I recently came across this video on David Wee’s Blog.
This video really stuck with me and inspired me to think about how we can create Mathland in our classrooms and schools. We live in a mathematically rich world but I often find that unless students use a mathematical lens in which to look at it the math remains unseen. I think it would be like living in France but only interacting with people who speak English. You never would get the whole experience.
So how can we help students to see Mathland?
Building on the comparison of learning math and learning French I started asking myself how teachers teach French so that students can become functional, fluent adults… without shipping everyone to a French-speaking province or country. In our division the way we do this is through immersion education. French Immersion requires that teachers “consistently reflect in his or her classroom and practice a fundamental understanding of French Immersion Education regardless of the grade level or subject matter being taught.” (Saskatchewan Ministry of Education). French is taught in all subject areas, connections are fostered, classroom spaces reflect an immersion of language, students interact with the language in and out of the classroom, cooperative language rich opportunities are provided, students quite simply are immersed in French. This environment may not be the same as going to Quebec or France but it is the next best thing.

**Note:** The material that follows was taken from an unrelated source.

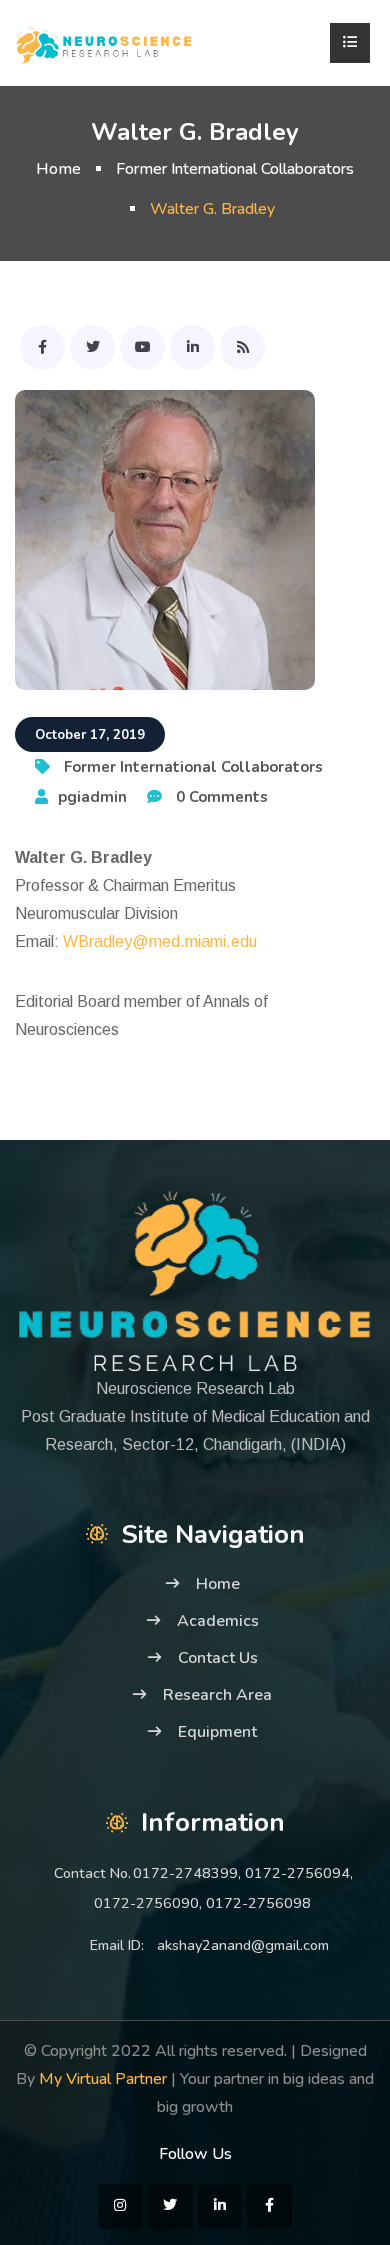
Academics (218, 1621)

The question now becomes can we create a Math Immersion environment? Can students begin to see the math in all subject areas, and foster connections? Can our classroom spaces reflect an immersion in math? Can students interact with math in and out of the classroom? Can we provide opportunities for rich cooperative mathematical experiences? Can we immersed our students in Math? This environment could provide our students with the lens they need to see that they ARE living in Mathland!
“If we all learned mathematics in math land, we would all learn mathematics perfectly well.” ~ Seymour Papert.